▸ **Tarefa a realizar**: Reescreva o trecho do texto sobre a agenda do trabalho digno, começando em "Nesta agenda, percebemos" e terminando em "durante a pandemia.", com "megaoperação" substituído por "grande operação".

▸ **Trecho do documento**:
No final de Maio, mês típico de celebração do trabalhador, Trabalho e das condições do mesmo, foi lançada a agenda do trabalho digno e de valorização dos jovens no mercado de trabalho.
Nesta agenda, percebemos que o governo está em princípios de iniciar uma megaoperação de reestruturação do código do trabalho, assente em 15 pilares e 70 novas medidas. Uma reestruturação inédita no que à legislação laboral diz respeito, justificada pelos resultados analíticos do trabalho durante a pandemia.
Analisada a pretensa alteração, percebemos que o Governo prioriza o combate ao recurso abusivo ao trabalho temporário, o combate ao falso trabalho independente, desincentivar o recurso ao trabalho não permanente, prevenir os riscos e abusos relativos ao trabalho experimental, o combate ao trabalho não declarado, a regulação das novas formas de trabalho, o reforço das relações coletivas de trabalho e da negociação coletiva, o reforço da proteção aos jovens trabalhadores-estudantes e estágios profissionais, a melhoria da conciliação entre a vida profissional, pessoal e familiar, a simplificação administrativa e reforço dos serviços públicos da administração do trabalho, e reforçar a regulação e transparência das empresas de trabalho temporário.

[Entradas da coleção]
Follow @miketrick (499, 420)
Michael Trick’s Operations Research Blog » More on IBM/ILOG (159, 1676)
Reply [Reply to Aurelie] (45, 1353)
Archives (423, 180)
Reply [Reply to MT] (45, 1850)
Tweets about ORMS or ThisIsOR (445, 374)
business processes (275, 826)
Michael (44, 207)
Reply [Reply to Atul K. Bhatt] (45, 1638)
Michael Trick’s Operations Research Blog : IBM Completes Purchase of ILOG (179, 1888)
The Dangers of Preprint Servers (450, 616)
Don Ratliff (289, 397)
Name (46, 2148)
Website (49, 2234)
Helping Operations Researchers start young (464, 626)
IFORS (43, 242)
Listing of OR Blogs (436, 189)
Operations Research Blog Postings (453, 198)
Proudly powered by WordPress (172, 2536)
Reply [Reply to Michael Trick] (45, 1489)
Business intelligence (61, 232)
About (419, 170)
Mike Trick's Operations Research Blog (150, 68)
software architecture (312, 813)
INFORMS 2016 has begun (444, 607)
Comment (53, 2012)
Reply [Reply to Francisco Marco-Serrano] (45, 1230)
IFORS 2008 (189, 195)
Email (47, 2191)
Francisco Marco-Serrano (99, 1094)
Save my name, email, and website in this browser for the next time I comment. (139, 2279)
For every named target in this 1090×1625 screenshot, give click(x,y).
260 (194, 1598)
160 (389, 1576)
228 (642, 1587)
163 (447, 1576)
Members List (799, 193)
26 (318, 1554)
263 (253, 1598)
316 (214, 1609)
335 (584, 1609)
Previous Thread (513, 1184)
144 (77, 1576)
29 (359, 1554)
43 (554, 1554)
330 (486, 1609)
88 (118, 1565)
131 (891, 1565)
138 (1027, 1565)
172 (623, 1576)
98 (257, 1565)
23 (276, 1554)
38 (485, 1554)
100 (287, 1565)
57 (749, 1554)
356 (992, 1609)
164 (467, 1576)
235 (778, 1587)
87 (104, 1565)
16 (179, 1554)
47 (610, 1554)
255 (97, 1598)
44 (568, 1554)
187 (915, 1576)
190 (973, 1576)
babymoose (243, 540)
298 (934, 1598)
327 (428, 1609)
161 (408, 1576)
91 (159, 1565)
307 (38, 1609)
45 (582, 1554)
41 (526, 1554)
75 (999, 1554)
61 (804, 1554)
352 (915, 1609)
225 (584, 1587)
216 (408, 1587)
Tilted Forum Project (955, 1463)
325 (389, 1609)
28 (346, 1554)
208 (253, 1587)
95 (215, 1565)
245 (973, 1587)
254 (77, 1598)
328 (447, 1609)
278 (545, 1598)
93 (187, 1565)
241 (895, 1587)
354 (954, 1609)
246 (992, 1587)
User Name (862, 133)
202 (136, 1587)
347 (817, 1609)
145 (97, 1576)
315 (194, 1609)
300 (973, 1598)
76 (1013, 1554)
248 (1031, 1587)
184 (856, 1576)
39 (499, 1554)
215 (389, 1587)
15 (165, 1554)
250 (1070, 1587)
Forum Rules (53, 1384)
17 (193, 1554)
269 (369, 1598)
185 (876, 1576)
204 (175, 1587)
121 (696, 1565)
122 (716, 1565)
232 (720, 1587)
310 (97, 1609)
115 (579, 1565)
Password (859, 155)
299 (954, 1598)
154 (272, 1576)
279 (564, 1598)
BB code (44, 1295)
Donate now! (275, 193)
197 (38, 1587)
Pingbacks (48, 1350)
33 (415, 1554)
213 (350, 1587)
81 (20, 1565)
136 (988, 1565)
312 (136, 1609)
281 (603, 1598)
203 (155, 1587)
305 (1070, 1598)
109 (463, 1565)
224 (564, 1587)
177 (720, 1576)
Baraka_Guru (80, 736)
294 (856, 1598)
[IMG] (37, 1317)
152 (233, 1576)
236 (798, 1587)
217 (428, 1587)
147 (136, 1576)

▸ **Solução da tarefa**:
Nesta agenda, percebemos que o governo está em princípios de iniciar uma grande operação de reestruturação do código do trabalho, assente em 15 pilares e 70 novas medidas. Uma reestruturação inédita no que à legislação laboral diz respeito, justificada pelos resultados analíticos do trabalho durante a pandemia.